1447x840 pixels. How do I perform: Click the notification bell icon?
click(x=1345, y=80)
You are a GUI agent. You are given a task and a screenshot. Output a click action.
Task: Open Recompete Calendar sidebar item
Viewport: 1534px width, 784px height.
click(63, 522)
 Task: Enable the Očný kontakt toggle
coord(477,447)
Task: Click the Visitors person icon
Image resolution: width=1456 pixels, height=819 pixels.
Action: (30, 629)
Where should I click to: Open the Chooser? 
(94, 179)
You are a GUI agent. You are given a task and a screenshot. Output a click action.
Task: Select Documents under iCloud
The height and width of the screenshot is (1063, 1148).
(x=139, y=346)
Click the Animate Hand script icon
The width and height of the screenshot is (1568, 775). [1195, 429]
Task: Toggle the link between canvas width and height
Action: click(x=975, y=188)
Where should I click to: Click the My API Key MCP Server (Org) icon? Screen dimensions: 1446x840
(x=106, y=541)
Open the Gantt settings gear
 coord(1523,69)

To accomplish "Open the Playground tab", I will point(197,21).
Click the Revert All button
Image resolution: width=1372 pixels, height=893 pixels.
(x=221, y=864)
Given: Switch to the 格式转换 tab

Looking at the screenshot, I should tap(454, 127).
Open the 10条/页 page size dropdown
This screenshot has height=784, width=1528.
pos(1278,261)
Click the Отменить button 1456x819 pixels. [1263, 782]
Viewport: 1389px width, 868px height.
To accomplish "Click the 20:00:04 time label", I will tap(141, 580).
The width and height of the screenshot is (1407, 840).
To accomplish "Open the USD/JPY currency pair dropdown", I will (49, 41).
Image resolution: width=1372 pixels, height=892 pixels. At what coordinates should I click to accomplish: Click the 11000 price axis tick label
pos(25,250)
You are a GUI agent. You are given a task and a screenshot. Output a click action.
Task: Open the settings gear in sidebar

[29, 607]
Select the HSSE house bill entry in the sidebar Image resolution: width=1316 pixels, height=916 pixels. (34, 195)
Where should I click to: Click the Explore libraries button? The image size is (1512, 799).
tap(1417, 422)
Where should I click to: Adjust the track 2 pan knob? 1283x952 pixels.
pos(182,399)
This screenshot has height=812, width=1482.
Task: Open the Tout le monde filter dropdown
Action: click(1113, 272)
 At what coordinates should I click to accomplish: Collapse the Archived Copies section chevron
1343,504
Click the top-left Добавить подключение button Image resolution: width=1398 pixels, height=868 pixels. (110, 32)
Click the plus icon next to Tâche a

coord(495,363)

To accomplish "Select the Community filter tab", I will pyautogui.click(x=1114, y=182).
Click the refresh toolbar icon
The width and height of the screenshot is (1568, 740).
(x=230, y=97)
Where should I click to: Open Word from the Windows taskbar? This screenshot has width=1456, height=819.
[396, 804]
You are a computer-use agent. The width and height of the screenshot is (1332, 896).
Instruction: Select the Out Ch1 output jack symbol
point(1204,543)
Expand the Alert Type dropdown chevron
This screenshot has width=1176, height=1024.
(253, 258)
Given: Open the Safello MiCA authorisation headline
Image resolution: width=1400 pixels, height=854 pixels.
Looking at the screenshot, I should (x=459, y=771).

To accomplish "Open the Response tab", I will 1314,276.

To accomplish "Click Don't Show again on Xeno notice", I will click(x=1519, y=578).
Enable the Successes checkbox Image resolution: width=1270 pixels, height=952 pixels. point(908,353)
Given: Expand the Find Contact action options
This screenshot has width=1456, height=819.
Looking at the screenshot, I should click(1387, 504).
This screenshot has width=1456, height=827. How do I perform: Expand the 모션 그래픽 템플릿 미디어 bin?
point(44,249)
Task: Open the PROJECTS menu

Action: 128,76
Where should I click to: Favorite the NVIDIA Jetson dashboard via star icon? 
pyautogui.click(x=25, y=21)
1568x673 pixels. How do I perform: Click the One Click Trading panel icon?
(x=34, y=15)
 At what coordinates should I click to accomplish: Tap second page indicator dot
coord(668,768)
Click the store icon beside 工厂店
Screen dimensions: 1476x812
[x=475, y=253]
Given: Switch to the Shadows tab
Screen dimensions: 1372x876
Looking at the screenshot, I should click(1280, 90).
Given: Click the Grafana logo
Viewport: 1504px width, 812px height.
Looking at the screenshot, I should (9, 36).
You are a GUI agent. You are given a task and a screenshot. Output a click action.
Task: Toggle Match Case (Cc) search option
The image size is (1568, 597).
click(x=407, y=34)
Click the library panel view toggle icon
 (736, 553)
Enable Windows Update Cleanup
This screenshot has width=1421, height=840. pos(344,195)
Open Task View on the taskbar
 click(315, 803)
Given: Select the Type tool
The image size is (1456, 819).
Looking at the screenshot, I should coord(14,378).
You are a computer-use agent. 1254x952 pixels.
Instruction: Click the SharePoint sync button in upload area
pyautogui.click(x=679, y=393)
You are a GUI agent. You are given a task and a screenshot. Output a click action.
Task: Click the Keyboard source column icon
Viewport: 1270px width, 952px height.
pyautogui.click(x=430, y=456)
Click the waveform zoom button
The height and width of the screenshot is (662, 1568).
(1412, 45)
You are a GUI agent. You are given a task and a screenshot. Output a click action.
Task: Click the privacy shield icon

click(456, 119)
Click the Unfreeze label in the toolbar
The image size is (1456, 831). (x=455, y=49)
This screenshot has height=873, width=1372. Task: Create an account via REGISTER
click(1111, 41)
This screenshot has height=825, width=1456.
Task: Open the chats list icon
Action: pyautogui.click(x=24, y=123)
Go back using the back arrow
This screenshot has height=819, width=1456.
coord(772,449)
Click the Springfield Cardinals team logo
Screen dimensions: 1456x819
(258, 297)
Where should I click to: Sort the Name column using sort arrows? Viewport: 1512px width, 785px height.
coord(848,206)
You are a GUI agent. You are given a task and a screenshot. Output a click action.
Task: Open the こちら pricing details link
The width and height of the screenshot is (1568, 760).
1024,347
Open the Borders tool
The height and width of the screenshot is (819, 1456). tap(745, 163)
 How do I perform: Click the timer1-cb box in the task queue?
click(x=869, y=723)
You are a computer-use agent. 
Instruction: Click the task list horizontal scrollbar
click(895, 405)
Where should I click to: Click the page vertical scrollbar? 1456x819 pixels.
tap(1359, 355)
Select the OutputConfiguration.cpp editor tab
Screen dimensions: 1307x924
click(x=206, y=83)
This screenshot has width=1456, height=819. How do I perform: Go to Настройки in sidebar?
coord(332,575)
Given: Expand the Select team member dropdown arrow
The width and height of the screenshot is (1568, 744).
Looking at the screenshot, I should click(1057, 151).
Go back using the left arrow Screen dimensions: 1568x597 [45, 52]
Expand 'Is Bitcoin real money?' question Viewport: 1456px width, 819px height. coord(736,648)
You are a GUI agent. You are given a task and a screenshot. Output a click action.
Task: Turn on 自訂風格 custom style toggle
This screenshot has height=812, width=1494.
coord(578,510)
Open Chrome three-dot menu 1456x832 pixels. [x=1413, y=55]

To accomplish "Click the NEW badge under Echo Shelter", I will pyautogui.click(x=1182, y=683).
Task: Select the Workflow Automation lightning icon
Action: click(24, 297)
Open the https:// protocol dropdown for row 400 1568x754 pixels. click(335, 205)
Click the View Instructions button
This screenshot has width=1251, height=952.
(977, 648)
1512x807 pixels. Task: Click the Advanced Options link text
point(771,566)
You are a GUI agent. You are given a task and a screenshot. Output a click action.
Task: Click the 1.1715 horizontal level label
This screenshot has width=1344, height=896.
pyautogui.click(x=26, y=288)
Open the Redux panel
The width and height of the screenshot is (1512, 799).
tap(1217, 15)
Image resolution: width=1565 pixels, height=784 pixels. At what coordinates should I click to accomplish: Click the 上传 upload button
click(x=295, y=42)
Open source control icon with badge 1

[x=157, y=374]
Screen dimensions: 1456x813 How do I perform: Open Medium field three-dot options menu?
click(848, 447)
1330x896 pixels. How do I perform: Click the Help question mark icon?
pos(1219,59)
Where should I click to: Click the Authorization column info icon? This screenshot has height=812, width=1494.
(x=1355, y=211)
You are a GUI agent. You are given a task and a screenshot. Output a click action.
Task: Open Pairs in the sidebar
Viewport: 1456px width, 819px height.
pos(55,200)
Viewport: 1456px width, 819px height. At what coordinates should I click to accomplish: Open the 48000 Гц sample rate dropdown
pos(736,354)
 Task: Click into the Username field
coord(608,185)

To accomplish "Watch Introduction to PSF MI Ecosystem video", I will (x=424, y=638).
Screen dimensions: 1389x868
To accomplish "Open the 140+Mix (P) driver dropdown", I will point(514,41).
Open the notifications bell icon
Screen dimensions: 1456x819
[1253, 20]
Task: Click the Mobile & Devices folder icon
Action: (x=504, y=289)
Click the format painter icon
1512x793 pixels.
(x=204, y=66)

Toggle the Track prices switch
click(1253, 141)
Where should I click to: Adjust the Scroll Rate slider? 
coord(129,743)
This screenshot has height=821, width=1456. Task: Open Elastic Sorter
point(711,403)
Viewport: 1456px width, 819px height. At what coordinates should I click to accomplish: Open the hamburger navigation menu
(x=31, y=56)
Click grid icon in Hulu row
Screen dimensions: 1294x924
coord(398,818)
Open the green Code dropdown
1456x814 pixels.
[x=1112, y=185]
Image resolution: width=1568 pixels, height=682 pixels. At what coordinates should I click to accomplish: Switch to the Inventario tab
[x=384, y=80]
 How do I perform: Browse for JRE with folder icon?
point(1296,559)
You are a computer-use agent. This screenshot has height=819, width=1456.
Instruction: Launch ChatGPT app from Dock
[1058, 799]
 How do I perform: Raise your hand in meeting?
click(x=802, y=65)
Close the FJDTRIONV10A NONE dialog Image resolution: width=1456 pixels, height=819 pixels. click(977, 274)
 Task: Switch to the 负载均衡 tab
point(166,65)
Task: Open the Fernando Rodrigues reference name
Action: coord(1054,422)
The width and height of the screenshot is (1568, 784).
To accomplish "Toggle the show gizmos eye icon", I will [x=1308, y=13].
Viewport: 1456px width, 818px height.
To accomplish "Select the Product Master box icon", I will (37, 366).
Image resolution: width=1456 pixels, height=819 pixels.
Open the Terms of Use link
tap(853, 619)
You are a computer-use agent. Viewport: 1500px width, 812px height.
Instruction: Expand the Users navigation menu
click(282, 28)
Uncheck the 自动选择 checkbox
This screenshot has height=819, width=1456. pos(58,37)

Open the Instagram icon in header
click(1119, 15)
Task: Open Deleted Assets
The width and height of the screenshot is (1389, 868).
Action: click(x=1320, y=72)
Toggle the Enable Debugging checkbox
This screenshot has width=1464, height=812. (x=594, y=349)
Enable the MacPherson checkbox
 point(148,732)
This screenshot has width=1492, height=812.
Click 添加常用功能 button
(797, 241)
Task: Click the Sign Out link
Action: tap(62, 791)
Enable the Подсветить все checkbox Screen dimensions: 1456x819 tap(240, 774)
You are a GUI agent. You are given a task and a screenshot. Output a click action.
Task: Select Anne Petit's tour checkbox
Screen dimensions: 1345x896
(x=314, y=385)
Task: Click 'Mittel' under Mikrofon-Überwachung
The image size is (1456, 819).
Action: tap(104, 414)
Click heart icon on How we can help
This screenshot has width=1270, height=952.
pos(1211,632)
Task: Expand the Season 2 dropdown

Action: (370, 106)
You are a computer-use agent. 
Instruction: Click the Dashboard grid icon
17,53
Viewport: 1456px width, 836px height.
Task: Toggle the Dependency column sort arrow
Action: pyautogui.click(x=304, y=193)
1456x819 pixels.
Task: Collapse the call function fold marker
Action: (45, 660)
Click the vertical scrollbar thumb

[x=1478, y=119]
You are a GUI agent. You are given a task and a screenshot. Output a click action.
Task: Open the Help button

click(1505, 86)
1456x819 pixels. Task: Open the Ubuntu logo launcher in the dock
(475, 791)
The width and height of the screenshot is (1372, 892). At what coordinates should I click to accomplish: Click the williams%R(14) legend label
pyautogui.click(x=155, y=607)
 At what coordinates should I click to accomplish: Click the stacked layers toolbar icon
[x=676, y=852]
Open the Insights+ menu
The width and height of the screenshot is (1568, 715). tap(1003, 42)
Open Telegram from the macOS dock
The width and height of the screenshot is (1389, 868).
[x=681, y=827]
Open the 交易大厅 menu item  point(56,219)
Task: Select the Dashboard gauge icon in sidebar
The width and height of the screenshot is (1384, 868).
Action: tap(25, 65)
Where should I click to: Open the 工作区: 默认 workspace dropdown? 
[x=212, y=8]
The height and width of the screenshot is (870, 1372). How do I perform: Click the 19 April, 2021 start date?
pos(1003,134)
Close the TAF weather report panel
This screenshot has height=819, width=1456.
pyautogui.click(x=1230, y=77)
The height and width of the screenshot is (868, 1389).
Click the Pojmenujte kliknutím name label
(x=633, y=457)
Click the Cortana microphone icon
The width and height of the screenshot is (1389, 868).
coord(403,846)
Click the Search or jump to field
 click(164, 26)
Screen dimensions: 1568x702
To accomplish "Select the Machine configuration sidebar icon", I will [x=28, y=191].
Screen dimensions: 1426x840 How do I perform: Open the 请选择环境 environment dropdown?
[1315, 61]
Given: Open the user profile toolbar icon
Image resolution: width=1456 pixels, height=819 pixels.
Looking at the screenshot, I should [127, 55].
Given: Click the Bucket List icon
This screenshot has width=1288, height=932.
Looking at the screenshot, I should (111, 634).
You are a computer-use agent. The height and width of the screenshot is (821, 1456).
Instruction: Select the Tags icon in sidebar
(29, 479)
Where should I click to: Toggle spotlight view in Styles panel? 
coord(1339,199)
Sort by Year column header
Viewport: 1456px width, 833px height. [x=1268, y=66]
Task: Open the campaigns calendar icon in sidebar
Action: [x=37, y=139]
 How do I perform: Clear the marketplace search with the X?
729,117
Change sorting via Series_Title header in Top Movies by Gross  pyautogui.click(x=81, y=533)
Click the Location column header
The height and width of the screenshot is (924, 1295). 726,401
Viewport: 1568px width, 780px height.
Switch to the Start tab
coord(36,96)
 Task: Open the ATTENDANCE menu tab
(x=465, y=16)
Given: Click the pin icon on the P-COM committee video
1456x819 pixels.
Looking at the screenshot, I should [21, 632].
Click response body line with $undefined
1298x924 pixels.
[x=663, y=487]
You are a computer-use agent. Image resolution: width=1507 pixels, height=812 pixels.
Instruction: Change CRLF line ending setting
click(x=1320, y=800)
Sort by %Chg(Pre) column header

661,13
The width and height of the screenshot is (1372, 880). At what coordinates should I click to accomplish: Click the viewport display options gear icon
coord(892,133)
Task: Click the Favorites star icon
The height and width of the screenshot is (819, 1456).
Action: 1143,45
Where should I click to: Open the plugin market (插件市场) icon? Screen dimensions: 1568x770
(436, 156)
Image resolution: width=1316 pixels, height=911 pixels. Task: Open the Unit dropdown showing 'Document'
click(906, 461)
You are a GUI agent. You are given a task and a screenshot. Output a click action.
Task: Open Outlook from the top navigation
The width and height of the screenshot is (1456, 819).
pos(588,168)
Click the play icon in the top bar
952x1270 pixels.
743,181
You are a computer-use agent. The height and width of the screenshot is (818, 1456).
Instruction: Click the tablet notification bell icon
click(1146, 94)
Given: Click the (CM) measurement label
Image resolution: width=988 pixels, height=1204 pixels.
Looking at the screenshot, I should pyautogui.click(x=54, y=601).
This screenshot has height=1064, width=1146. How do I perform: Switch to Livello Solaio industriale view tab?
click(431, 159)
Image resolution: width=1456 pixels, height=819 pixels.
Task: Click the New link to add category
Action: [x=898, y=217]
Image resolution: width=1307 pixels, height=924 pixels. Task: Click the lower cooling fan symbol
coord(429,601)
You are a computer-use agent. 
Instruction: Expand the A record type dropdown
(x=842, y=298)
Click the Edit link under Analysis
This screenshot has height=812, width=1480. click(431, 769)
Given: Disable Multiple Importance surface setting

Directions for this task: Could you work out how many lines above contain the string "back"? Answer with the number only.

Completed exercise: 2